Google is straying away from sweet tradition: Android Q will be officially named Android 10

Google is straying away from sweet tradition: Android Q will be officially named Android 10

Through the years, Google has stuck to naming its operating system releases to desserts. But after 10 years of doing so, the tech giant will officially be naming Android Q, its next version, as Android 10.

Up until now, the next version of the operating system has been referred to as Android Q. Well, it seems that Google will be deserting the dessert-naming tradition since next year the operating system will be named Android 11 and so on.

Android Q Is Officially Android 10

The last dessert name to grace Google’s operating system will officially be Android Pie. Alongside the official new name is an updated Android logo. According to the global director for Android, Aude Gandon, the updated logo will feature a “more modern” wordmark.

The logo will always feature the little green robot. Gandon says, “The robot is what makes Android special. It makes it human, fun, and approachable.”

Updated Android logo featuring the little green robot
Updated Android logo featuring the little green robot

Also, the 10th version of the Android operating system will be a wordmark. So, it made sense that Google is changing the naming scheme. Switching the naming scheme now seems convenient for Google, though. Well, trying to find a dessert name that starts with the letter ‘Q’ is very hard anyways.

Related: Google temporarily paused its Android Q beta updates

Android 10's new wordmark logo
Android 10’s new wordmark logo

Google revealed that the real reason why it is abandoning the dessert name is not that it is hard to find a dessert name that starts with letter Q, rather desserts are not entirely inclusive.

“We’re going to deal with that skepticism. “We have some good names, but in each and every case they leave a part of the world out,” he argues. Android is a global brand, used by more people in India and Brazil than in the US, so going with an English word for the dessert leaves some regions out,” says VP of product management for Android Sameer Samat.

“Pie isn’t always a dessert, “lollipop” can be hard to pronounce in some regions, and marshmallows aren’t really a thing in a lot of places,” Samat added. And numbers are at least universal.

Google will still make the traditional Android statue of the robot, but it will be followed with the number 10 instead of the name of a dessert.

Say “Hi” To The Android Robot

It has been the trend now for many companies to use wordmark for their branding. Gandon says that it is important to make the wordmark more accessible and readable – especially on smaller screens.

“In all honesty, when we did the acid test of doing it in really small spaces [like a screen or phone boxes], the current lettering was really a challenge,” she says. “Most importantly, the wordmark is no longer green; it’s black, which makes it much more readable in more contexts.”

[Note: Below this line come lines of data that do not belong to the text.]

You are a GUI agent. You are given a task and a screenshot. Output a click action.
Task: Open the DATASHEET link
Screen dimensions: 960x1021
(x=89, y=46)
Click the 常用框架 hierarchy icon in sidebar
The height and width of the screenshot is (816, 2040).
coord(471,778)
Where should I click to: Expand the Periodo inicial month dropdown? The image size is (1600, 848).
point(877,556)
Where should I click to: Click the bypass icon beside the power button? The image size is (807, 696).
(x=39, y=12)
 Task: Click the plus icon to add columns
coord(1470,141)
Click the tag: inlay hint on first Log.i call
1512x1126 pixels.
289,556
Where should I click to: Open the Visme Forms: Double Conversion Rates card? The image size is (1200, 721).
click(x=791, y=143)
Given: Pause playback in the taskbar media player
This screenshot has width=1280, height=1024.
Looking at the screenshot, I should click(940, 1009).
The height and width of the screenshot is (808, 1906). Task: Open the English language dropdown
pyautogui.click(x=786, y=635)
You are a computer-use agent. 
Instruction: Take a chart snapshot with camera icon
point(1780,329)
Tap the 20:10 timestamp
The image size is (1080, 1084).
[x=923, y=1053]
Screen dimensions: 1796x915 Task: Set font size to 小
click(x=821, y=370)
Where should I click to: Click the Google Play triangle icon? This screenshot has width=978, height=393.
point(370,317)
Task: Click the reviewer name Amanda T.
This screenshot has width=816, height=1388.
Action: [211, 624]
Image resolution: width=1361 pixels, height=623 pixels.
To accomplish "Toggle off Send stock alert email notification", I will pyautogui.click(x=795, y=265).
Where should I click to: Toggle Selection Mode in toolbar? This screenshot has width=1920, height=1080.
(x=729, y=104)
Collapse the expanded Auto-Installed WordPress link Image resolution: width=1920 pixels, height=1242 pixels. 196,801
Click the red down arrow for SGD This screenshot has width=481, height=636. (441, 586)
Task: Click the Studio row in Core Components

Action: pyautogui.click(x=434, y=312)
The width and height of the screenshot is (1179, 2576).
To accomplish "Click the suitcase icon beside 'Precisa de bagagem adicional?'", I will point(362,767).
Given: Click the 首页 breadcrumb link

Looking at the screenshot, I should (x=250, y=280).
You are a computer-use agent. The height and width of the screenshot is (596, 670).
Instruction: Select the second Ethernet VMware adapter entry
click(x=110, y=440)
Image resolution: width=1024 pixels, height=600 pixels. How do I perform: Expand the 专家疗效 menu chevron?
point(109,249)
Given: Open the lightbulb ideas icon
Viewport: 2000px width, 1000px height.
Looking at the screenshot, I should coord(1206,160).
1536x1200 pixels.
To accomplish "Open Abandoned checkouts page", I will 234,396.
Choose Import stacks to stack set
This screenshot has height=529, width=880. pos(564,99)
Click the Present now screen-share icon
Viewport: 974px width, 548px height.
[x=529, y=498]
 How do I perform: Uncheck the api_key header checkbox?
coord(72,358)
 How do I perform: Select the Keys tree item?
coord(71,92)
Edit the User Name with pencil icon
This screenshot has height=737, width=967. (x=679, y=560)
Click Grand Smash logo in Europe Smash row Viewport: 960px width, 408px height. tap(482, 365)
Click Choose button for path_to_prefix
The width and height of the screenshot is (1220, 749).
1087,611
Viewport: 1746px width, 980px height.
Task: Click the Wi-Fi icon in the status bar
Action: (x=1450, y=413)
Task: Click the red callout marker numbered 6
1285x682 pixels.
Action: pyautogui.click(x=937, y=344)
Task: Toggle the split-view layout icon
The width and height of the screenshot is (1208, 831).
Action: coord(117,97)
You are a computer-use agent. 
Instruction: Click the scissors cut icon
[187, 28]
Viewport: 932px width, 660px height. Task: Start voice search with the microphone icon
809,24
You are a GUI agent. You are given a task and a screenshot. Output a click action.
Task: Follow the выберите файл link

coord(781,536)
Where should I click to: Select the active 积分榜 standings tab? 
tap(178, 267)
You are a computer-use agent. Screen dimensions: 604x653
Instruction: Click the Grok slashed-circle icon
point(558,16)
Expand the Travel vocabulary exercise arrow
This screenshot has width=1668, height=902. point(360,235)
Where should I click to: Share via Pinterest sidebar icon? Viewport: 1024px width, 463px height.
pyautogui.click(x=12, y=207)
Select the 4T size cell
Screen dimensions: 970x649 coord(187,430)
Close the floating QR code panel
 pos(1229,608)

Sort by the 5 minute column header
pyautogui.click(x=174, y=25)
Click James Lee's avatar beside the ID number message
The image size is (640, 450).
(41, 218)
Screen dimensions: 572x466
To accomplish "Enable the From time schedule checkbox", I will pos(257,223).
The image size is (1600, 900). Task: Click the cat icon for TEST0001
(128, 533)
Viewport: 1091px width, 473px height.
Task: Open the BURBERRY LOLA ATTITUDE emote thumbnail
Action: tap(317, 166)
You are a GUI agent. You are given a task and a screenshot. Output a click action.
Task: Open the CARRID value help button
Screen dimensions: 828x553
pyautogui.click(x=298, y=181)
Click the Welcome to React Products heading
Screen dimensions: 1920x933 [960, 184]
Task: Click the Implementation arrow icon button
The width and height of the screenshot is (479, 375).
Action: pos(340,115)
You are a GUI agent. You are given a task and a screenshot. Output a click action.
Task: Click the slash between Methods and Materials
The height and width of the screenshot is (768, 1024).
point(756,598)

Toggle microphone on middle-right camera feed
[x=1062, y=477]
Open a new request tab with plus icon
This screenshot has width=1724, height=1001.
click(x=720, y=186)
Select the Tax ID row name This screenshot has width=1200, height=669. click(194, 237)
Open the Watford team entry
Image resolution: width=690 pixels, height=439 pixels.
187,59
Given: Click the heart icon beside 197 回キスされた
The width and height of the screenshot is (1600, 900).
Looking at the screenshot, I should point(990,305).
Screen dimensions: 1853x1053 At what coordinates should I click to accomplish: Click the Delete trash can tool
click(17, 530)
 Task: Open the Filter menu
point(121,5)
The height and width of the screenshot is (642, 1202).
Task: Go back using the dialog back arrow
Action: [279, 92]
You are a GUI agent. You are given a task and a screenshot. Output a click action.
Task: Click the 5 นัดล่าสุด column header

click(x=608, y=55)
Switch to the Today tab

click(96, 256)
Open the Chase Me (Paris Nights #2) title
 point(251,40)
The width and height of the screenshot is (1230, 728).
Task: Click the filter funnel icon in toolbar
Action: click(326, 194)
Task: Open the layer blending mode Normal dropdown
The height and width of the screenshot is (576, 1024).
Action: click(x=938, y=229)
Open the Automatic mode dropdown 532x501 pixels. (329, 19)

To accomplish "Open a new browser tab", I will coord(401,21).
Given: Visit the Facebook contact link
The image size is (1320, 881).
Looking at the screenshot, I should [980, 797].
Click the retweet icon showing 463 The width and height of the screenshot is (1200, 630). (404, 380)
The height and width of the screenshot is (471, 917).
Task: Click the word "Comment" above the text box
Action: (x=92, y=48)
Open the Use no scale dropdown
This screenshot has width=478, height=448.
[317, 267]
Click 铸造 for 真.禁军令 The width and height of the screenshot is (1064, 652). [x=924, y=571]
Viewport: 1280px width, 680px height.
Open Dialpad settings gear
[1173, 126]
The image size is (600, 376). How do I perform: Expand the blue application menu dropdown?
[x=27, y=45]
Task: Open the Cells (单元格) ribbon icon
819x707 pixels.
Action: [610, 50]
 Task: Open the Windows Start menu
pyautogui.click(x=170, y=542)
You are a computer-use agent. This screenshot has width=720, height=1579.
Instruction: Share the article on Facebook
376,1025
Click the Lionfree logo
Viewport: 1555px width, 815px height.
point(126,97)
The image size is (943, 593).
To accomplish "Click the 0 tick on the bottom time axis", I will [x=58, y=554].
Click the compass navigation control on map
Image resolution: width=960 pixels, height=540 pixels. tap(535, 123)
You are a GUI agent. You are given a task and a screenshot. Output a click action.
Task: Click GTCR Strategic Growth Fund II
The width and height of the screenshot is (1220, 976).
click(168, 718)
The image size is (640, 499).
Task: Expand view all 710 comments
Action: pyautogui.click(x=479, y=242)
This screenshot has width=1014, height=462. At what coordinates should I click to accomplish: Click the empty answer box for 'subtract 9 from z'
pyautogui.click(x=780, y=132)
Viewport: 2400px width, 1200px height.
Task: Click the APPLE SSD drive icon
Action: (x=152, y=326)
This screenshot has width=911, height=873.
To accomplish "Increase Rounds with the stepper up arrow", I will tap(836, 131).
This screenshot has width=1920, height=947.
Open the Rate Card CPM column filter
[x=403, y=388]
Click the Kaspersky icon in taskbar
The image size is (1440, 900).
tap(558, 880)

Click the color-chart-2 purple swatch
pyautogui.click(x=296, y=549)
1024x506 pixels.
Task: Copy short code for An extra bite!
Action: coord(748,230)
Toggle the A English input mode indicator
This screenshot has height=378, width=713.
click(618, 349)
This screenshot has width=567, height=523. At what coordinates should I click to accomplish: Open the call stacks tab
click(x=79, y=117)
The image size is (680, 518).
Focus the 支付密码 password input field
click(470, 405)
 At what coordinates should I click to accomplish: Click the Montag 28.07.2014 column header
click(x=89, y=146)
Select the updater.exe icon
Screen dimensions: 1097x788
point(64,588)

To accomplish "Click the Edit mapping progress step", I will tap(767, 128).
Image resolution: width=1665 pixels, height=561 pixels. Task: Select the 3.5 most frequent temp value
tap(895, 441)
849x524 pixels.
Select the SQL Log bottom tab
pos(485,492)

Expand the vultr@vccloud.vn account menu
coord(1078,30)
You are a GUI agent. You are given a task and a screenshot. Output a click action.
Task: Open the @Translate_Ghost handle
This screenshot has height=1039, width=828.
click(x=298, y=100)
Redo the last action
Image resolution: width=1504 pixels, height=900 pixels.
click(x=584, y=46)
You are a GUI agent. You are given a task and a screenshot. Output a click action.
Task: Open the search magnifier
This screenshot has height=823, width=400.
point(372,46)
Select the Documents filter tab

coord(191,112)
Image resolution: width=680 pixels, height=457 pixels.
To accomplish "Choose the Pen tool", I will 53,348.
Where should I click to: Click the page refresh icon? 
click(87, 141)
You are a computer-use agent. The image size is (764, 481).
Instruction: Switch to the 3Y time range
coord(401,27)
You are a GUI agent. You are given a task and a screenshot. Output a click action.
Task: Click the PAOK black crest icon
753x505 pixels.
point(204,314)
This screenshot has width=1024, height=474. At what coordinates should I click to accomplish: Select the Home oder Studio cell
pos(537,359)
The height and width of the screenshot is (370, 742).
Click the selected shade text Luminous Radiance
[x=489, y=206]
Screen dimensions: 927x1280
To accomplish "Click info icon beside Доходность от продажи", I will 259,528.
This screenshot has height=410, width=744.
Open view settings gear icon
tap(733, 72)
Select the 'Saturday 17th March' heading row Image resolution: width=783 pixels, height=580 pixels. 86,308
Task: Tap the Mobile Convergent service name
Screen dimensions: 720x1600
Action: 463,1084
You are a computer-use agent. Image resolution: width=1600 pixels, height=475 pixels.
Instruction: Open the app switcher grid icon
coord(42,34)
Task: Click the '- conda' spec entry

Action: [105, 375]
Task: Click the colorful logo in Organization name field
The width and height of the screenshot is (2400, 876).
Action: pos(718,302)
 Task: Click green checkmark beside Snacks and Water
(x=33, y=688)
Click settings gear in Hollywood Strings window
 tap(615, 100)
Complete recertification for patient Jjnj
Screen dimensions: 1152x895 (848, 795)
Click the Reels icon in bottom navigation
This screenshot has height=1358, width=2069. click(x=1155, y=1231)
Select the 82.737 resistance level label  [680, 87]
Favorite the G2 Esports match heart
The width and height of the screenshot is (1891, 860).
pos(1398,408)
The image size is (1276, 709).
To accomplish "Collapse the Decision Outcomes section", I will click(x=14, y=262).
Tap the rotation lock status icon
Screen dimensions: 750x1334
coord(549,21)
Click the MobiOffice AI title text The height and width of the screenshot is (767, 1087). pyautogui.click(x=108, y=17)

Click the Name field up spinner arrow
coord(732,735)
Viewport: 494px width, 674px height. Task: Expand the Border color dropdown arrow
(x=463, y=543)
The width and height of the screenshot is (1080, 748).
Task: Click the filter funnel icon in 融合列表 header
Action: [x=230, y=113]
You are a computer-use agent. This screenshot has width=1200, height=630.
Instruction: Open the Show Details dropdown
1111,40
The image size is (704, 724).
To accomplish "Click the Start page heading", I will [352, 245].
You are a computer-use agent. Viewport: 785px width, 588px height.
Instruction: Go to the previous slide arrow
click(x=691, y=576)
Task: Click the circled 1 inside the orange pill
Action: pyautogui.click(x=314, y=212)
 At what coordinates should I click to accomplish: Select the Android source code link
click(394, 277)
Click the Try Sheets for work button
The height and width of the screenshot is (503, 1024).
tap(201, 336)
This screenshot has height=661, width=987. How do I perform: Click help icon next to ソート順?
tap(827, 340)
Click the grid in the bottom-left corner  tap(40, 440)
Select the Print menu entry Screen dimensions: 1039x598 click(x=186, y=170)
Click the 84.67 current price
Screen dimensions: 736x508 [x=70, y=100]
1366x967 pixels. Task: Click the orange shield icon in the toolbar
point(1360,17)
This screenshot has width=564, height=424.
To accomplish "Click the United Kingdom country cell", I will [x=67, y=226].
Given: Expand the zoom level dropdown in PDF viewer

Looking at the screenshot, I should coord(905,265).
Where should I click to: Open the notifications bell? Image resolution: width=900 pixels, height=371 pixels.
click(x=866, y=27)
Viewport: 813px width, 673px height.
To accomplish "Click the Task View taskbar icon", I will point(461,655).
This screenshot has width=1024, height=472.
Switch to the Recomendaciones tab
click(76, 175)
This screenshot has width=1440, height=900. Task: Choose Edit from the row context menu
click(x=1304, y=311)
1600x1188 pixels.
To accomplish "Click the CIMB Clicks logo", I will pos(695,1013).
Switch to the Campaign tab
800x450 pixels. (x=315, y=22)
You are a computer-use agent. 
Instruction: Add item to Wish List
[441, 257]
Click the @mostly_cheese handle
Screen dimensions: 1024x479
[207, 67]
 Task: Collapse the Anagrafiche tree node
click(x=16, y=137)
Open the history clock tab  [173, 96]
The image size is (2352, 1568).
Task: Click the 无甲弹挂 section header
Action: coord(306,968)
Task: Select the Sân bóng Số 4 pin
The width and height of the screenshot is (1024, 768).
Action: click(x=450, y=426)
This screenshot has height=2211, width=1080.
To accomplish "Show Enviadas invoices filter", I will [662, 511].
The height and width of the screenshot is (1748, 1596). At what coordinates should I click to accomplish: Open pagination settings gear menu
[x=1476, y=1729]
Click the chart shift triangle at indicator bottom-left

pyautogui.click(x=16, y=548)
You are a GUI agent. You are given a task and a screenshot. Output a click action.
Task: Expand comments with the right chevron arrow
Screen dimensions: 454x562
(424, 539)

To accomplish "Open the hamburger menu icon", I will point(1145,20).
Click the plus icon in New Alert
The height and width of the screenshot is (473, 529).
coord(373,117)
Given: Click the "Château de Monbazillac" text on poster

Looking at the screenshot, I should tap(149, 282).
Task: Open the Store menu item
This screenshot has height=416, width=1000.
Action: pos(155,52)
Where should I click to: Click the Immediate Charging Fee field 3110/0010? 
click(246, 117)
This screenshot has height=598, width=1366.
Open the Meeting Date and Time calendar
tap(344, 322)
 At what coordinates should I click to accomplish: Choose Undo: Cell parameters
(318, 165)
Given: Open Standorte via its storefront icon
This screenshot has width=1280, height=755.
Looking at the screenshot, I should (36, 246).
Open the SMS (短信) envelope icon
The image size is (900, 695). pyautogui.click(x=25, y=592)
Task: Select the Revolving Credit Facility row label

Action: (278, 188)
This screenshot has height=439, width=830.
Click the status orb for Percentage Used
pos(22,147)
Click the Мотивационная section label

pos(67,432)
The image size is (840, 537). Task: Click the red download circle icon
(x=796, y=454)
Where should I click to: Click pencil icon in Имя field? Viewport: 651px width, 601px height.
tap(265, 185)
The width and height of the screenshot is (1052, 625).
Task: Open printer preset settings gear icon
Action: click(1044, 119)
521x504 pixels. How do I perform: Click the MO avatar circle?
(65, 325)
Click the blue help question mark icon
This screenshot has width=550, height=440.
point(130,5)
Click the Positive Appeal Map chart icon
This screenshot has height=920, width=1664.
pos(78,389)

Gandon’s team also did a subtle change with the robot by moving its eyes down and tweaking its antennae. The team also pulled some yellow tinge out of the green to make it more readable, to add some secondary colors to the overall palette to help with its accessibility.

In the future, Android will be represented by more than “green and gray,” Gandon says. Only one of the new secondary colors is also one of Google’s primary colors – blue. It is important that Google found a palette that is not totally too tied to the company but also would not make too drastic of a change for its partners’ use.